Selon le site Media Ownership Matters, créé par RSF et SKeyes, “78  % des 37  médias recensés ont des liens politiques : près de 22 % sont affiliés à des partis politiques, 43 % au gouvernement et 13 % à des individus impliqués en politique ou qui souhaitent en faire”.
Le Liban a le plus haut pourcentage d’affiliation politique : 29 médias sur les 37 recensés.

À titre d’exemple, la station de télévision OTV, créée en 2007, est associée au CPL de l’ex-président Michel Aoun. La famille Aoun possède d’ailleurs 50 % des parts de l’entreprise et le P.-D.G. est Roy  Hachem… le gendre de l’ex-président.  Autre exemple, la National Broadcasting Network (NBN), lancée par le président du Parlement, Nabih Berry, est considérée comme le porte-parole du mouvement Amal, qu’il dirige. La liste est longue. Après les manifestations contre la corruption en octobre 2019, la popularité de médias alternatifs en ligne n’a cessé d’augmenter.

Considérés comme plus indépendants que les organes de presse traditionnels, ils sont plutôt appréciés par les jeunes.
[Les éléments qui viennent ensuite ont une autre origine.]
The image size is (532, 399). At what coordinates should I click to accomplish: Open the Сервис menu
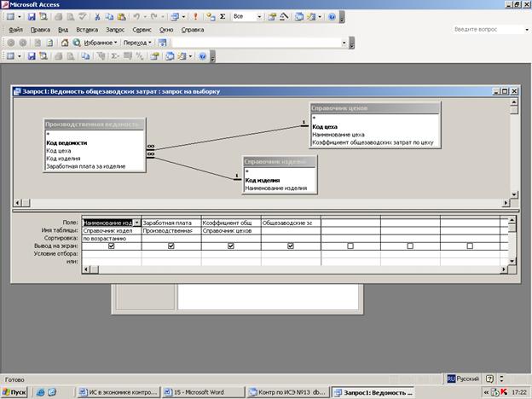[142, 29]
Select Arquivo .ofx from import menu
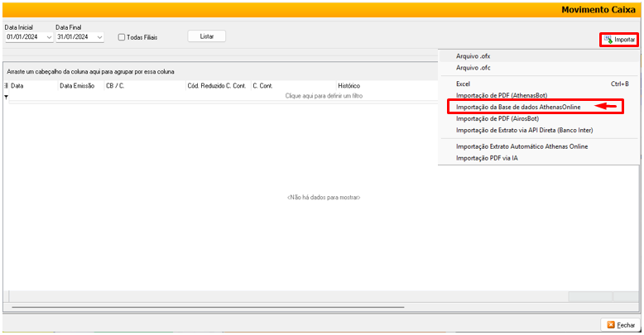This screenshot has width=644, height=335. coord(473,56)
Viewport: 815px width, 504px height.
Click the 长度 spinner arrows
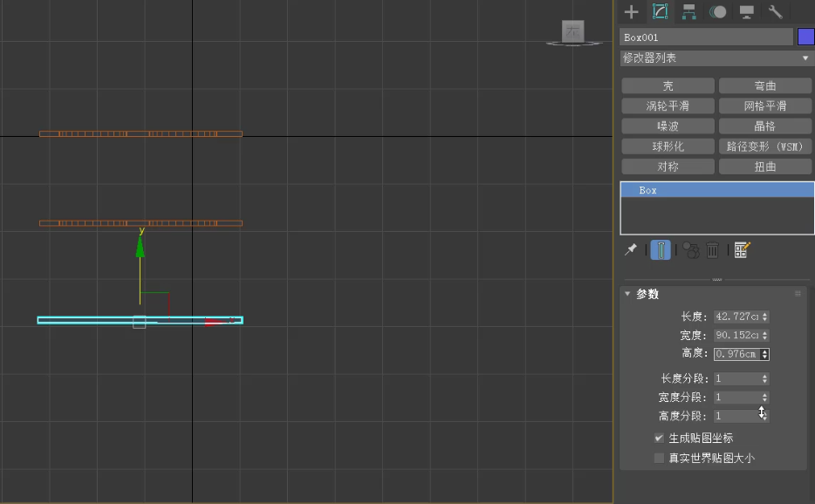[765, 317]

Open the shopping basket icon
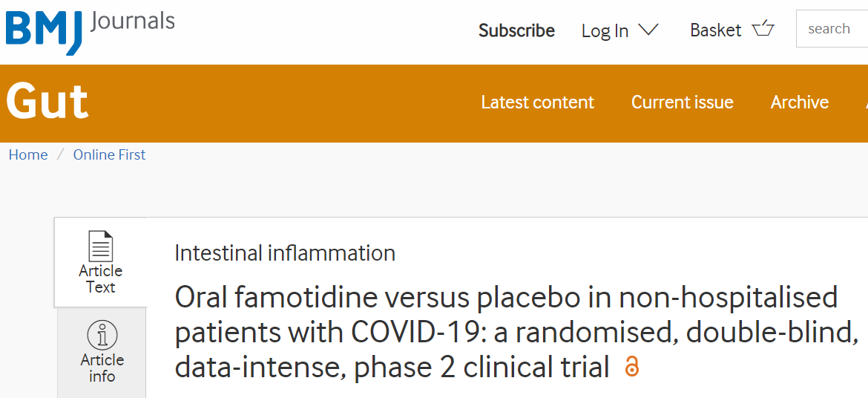[x=763, y=28]
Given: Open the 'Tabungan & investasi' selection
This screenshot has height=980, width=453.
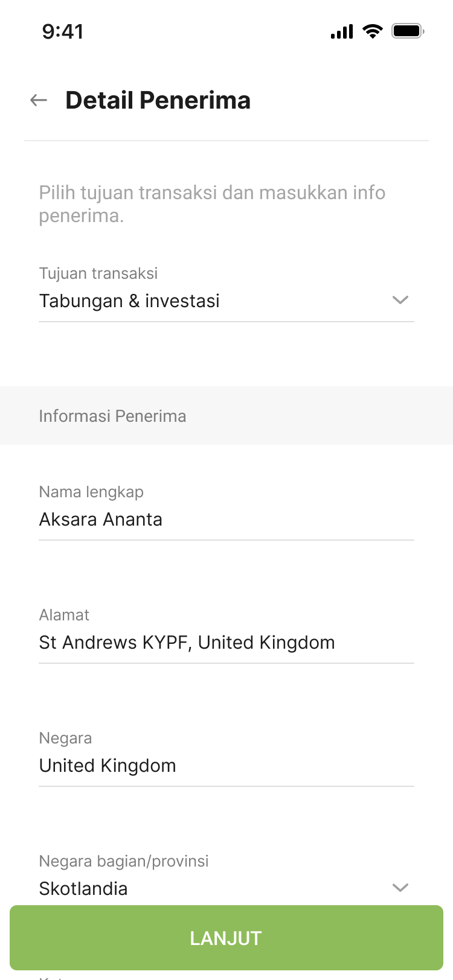Looking at the screenshot, I should (x=129, y=301).
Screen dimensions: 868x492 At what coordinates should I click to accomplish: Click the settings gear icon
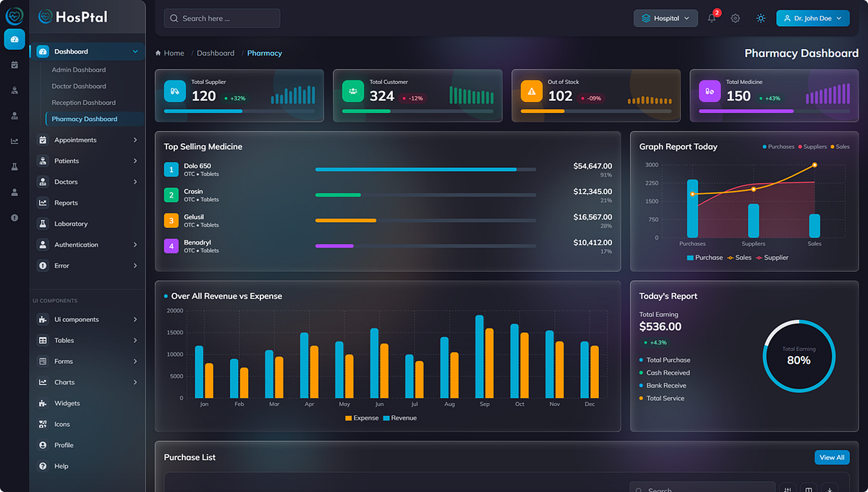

Dans ce cadre, Ayman Mhanna relève qu’alors que certains sites internet ont été développés par les partis politiques pour viser un public plus jeune, d’autres, plus indépendants par rapport aux intérêts politiques et financiers libanais, «  tentent de faire du journalisme d’investigation très rigoureux, et sont financés par des subventions internationales ou des fondations philanthropiques locales et internationales. » Une nouvelle étude, actuellement en cours, sur le paysage médiatique au Liban sera bientôt publiée, annonce Ayman Mhanna.

Il est fort à parier que le résultat sera quelque peu différent de la précédente étude, en raison de la fermeture de nombreux médias et l’émergence de nouveaux autres.  Impunité, cadre légal obsolète, intérêts politiques et financiers, dégringolade sur les indices de liberté de la presse… Malgré ces considérations pour le moins négatives, les médias libanais ne peuvent-ils pas se vanter au moins d’offrir un paysage diversifié, et une liberté de ton unique dans la région ?
« Si, si », répond Ayman Mhanna, « les médias au Liban sont caractérisés par le pluralisme et la diversité. » C’est un pays «  où l’on n’a plus à s’autocensurer, surtout après l’explosion au port de Beyrouth et le mouvement de contestation et où l’on dit les choses comme elles sont, et c’est très bien », conclut-il.